**What the task asks**
Lay out the listing below as a Markdown table with the columns "No." and "Text". Put each nonblank line in its own row, numbered in order, and leave out the pictures.
━━━━━━
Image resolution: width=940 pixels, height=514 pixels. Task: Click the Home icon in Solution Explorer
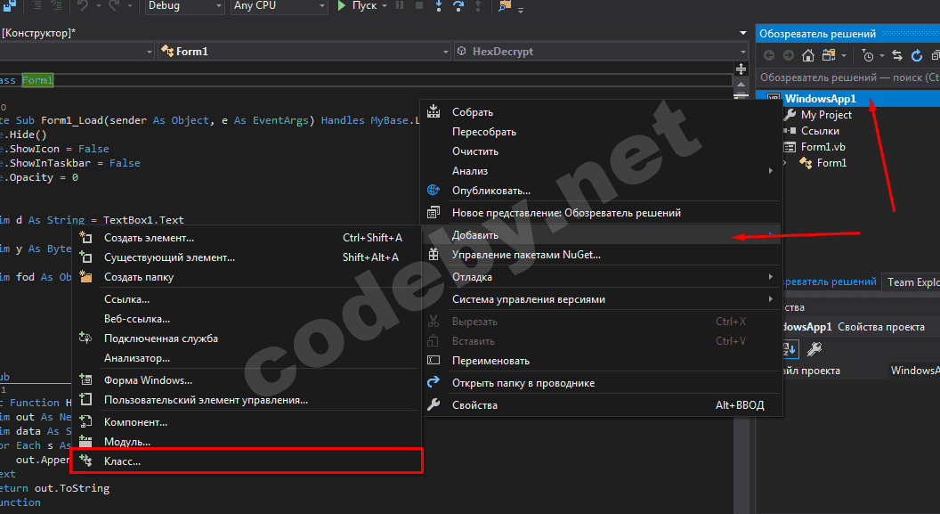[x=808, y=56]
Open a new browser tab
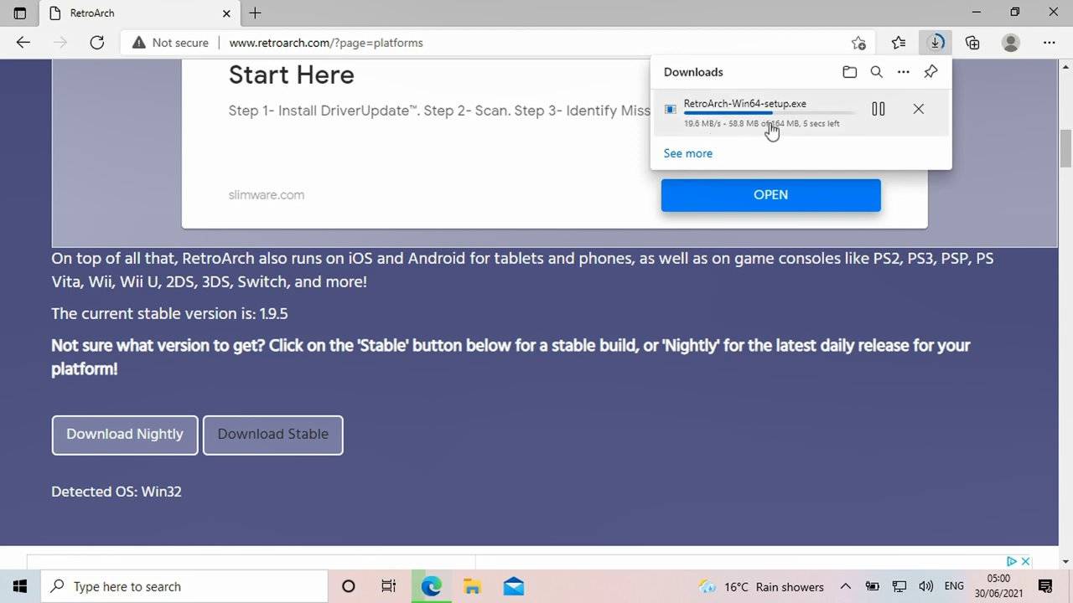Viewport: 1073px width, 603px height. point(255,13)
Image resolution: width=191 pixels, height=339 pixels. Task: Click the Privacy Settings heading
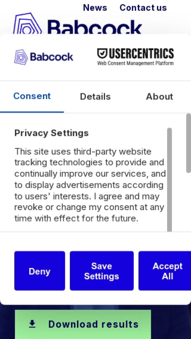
━━━━━━
**Answer**
| No. | Text |
|---|---|
| 1 | Image resolution: width=940 pixels, height=514 pixels. Task: Click the Home icon in Solution Explorer |
| 2 | [x=808, y=56] |
| 3 | Open a new browser tab |
| 4 | Viewport: 1073px width, 603px height. point(255,13) |
| 5 | Image resolution: width=191 pixels, height=339 pixels. Task: Click the Privacy Settings heading |